The children are central to the film. Was this your plan from the outset or did this approach impose itself during the editing phase?
I wanted to explore this setting through their eyes. Firstly, because the O’Reillys are a Traveller family who are slightly different from the others. They’re on the outermost margins. On the margins of their community and of wider society. That isolated caravan on the side of the road, with an enormous field and lots of children, was almost fairy-tale-esque. That’s why the film’s original title is Tin Castle: in the children’s eyes there’s nothing miserable about that space. Their perspective also helped me to maintain a certain degree of modesty, because I didn’t want to disclose everything about their lives. We talk about a lot of different things in the film, but we never reveal any details or the family’s secrets. The children feel a certain sense of tension, they know that something’s going on, but they don’t properly understand everything what exactly. I thought that was a good base. And more than anything, I loved spending time with them, and I felt like the camera was becoming an extension of the family, like an 11th child almost. And the children actually play with the camera. It exists.
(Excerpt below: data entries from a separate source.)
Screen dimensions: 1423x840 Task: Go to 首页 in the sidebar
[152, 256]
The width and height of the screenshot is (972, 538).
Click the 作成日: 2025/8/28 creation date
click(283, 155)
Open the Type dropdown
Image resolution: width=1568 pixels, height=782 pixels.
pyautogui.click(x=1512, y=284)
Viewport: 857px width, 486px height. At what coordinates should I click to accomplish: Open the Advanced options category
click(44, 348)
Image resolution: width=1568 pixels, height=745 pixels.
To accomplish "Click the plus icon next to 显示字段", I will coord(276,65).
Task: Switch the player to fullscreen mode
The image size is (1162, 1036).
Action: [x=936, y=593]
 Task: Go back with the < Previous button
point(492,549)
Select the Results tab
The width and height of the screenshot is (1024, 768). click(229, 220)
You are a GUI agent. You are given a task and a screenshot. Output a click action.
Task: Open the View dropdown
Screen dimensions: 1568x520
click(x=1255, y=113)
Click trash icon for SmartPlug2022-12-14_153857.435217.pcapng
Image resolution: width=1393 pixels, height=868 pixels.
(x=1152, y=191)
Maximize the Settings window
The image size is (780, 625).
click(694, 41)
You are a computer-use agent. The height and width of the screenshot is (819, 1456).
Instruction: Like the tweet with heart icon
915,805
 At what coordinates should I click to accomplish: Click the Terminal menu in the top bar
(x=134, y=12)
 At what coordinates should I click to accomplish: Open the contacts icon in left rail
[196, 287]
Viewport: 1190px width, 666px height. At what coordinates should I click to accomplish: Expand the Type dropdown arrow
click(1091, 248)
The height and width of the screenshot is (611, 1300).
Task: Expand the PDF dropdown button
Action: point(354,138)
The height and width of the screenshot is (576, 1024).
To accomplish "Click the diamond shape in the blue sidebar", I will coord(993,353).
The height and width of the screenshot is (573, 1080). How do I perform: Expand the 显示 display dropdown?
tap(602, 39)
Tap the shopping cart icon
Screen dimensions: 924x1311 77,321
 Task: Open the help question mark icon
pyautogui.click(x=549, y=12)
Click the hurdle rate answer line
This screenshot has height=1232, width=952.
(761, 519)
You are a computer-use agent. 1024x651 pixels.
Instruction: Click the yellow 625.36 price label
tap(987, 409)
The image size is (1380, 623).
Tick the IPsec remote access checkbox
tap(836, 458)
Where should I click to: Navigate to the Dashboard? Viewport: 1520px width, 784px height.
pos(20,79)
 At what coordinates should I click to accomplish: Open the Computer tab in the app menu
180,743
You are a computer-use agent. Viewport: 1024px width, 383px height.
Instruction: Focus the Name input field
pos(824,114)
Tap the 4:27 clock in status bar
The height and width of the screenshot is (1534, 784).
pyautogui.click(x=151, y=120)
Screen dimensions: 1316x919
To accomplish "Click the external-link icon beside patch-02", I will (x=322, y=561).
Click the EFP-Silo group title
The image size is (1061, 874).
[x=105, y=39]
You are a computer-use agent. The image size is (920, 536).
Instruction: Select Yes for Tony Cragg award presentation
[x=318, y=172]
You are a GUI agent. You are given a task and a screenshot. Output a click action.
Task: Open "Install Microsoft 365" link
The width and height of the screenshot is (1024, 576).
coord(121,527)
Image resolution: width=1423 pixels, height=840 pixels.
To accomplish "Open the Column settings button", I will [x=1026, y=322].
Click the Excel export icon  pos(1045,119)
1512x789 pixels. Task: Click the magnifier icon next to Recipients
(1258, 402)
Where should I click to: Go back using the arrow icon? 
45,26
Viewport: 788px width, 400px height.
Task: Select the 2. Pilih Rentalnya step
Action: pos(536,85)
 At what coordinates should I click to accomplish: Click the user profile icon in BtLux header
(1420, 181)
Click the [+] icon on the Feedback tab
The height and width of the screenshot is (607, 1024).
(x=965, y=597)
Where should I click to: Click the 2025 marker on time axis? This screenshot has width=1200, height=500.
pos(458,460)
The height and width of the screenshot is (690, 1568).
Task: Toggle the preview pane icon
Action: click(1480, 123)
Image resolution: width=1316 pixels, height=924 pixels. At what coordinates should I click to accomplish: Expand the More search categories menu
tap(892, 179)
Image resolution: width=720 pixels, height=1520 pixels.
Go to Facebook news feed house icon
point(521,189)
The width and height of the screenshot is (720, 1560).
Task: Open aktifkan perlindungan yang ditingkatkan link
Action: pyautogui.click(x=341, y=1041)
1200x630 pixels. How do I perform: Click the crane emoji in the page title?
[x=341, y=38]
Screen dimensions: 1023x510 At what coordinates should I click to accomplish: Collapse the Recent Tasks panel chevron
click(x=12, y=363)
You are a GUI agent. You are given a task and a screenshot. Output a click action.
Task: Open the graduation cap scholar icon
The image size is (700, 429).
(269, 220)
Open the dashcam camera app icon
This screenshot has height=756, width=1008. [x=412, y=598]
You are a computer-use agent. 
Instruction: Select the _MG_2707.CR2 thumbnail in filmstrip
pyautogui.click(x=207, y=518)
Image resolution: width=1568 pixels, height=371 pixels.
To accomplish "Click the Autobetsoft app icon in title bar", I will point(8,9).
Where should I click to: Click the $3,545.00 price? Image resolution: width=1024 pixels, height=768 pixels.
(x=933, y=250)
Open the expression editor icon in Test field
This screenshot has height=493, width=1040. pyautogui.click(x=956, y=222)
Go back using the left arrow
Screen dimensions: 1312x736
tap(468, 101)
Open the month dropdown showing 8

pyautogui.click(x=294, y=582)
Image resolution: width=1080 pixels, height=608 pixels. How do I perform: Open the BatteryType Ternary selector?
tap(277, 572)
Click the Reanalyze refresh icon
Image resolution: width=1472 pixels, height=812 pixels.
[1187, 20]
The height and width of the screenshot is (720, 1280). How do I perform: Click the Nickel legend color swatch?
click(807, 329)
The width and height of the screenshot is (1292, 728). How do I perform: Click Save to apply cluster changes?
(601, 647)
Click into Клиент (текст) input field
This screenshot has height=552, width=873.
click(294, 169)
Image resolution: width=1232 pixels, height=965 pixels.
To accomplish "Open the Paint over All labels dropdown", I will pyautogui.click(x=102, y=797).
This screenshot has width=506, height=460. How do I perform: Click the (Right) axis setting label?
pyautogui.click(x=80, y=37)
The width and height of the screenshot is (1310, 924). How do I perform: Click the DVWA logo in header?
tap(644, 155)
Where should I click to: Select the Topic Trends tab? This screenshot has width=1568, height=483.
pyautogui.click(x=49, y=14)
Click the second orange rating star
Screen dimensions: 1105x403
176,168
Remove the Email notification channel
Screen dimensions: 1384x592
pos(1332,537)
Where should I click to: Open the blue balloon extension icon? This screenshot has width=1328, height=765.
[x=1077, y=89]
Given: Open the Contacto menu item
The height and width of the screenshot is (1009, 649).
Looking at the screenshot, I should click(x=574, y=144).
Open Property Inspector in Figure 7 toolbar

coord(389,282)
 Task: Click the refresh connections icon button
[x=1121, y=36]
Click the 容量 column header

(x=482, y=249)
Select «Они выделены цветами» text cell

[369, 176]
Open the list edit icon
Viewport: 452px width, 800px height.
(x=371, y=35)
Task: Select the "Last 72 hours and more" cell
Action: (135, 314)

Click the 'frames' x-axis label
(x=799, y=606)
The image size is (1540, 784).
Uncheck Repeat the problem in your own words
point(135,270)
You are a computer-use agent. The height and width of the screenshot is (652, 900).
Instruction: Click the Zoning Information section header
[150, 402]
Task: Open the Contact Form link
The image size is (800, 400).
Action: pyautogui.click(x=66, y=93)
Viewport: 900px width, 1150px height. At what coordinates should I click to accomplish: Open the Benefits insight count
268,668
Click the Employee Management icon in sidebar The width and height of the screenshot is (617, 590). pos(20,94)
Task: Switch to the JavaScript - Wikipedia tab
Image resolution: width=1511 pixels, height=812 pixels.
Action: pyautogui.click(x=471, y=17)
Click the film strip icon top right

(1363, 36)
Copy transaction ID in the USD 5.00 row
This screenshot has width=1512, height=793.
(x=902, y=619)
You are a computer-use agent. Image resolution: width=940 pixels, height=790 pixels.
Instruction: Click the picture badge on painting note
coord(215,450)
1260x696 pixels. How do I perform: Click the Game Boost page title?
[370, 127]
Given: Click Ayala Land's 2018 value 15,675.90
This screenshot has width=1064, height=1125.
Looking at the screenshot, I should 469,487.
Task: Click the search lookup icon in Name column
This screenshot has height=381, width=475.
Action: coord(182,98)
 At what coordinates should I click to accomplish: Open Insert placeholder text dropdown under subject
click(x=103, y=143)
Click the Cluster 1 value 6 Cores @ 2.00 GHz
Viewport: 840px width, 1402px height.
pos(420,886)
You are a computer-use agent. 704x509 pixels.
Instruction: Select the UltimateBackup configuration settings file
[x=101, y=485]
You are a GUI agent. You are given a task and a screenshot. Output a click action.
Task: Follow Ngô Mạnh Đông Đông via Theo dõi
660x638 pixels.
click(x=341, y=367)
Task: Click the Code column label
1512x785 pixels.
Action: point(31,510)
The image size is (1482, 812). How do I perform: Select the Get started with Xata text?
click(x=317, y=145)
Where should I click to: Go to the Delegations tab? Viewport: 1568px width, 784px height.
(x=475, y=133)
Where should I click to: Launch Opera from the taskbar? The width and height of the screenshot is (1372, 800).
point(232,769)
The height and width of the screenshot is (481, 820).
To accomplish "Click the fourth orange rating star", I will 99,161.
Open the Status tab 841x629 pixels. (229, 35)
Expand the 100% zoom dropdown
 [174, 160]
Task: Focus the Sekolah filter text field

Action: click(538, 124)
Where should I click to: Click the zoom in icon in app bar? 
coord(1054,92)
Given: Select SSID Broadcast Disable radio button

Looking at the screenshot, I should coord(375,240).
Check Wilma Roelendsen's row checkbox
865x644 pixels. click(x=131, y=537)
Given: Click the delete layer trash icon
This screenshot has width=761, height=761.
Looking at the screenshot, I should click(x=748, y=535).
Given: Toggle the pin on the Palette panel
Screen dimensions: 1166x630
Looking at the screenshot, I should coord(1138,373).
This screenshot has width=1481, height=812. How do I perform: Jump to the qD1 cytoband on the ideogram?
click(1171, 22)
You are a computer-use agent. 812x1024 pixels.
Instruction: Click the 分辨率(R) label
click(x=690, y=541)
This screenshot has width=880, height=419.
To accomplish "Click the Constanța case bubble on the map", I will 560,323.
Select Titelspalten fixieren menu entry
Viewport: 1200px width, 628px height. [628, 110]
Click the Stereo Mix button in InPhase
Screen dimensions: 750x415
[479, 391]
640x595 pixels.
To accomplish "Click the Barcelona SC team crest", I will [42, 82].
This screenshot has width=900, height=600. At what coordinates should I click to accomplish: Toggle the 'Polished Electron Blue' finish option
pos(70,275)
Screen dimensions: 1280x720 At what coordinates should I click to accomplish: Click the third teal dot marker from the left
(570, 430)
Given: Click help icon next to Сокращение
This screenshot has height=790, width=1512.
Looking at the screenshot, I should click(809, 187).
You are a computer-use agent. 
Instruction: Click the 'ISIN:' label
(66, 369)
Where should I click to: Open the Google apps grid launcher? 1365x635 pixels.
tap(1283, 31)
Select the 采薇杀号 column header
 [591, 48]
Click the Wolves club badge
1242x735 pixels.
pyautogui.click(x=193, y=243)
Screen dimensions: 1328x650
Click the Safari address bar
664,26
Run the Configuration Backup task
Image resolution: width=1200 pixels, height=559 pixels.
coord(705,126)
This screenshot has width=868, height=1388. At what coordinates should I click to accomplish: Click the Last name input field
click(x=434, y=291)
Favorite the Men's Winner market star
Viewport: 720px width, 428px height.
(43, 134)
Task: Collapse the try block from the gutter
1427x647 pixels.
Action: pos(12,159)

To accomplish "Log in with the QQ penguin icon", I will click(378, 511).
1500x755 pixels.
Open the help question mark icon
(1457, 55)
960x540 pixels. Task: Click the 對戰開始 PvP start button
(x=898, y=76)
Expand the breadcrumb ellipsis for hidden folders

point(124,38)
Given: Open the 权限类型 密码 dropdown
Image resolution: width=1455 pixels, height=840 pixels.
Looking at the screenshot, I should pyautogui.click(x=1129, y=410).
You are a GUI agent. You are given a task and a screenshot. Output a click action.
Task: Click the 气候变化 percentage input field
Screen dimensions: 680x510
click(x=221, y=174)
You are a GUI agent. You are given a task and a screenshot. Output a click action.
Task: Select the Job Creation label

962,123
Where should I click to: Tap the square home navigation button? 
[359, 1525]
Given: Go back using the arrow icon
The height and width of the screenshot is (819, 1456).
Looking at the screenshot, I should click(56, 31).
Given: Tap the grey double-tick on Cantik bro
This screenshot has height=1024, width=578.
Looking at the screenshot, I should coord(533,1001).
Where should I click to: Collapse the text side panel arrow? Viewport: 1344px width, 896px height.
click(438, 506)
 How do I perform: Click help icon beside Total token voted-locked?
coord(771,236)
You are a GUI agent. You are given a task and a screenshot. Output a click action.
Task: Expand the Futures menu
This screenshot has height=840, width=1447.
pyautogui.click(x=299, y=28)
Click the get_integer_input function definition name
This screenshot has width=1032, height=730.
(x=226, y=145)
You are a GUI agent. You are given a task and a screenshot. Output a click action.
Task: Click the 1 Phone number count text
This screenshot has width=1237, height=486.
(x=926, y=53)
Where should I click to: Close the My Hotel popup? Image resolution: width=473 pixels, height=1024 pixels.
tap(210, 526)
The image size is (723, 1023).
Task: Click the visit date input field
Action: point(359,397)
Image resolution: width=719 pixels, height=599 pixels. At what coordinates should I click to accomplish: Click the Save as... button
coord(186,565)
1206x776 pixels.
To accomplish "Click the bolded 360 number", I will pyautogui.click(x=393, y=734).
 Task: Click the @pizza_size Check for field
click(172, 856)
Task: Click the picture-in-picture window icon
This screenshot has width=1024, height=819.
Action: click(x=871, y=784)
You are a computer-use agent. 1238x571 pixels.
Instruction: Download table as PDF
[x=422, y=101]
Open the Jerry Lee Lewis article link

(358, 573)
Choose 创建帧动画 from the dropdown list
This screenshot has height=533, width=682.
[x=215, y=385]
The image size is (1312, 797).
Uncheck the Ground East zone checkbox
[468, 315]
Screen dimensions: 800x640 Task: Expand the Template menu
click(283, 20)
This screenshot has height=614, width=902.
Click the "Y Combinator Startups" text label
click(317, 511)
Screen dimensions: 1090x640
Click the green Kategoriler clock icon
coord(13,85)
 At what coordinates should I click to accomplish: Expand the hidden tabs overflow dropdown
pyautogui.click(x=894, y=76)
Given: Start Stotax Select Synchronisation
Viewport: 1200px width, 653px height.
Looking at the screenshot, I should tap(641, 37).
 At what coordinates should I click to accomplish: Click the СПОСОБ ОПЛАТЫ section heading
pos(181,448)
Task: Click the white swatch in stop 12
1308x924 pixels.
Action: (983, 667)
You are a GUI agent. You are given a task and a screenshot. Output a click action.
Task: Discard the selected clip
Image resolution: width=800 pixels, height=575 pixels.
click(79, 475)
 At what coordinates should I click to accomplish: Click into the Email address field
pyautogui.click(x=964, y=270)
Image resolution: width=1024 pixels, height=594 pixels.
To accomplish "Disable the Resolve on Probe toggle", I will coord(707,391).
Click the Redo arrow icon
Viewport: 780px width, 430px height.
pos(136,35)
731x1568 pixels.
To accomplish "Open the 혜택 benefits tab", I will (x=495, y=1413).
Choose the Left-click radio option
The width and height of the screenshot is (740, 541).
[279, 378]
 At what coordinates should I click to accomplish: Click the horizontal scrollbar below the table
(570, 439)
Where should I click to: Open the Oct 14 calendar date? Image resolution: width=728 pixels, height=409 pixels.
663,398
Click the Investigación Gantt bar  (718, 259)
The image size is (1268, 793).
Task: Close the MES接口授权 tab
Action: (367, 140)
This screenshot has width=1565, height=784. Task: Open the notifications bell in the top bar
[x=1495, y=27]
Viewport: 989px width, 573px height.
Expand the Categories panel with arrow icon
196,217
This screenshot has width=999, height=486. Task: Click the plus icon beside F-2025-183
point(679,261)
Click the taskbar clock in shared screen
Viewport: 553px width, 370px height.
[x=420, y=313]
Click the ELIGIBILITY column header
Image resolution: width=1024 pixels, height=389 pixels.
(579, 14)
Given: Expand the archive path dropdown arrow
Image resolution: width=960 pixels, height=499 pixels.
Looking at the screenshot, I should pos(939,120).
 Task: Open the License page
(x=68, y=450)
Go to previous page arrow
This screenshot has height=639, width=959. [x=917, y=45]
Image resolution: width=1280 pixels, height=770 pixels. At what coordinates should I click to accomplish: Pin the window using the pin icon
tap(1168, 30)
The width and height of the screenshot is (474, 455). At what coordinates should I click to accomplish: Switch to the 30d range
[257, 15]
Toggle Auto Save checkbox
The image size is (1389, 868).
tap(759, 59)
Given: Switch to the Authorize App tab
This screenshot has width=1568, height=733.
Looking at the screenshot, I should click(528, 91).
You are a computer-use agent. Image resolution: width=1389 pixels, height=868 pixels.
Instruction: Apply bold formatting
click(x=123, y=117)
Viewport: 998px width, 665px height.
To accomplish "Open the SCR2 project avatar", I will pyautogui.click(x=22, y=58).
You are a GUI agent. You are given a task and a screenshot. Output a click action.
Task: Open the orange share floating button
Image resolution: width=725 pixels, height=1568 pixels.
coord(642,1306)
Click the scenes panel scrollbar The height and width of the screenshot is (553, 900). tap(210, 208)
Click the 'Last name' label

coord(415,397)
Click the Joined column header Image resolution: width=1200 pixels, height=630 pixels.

What were your main intentions for the film’s mise en scène ?
I almost wanted the film to be like a family video, a home movie. We don’t know the Traveller people and I thought that the best way to get to know them would be in this intimate space. And these people are totally remarkable, visually speaking, just like the place where they live, so I didn’t have to do much to get good images. But I also wanted to introduce occasional dreamlike interludes, little moments of escape. It’s anchored in reality and then, all of a sudden, we drift off for a time, before coming back to it.
And the different chapters in the film?
It’s a kind of game, like the slightly unreal feeling you get when you open up a book of fairy tales: that caravan in the middle of nowhere, on the side of a road, cut off from the rest of the world, with that motorway alongside it… It also helped me to incorporate ellipses, because I shot for a very long time and I also wanted to paint a portrait of Ireland and show the changing seasons.
How did the O’Reilly family react when they saw the film?
We hired a room in a cinema. It was the first time they’d ever been to the cinema. So it was a big moment for everyone. They were worried because they were afraid they’d been portrayed in the usual way Travellers are shown on TV, with a focus on miserabilism or clichés. Obviously, they didn’t say anything to me at the end of the screening, as it’s not their style to reveal anything. But I did see pride in their eyes. They thought they looked good. I was really moved because they see themselves for what they’re really worth, whereas society always pushes them into a box.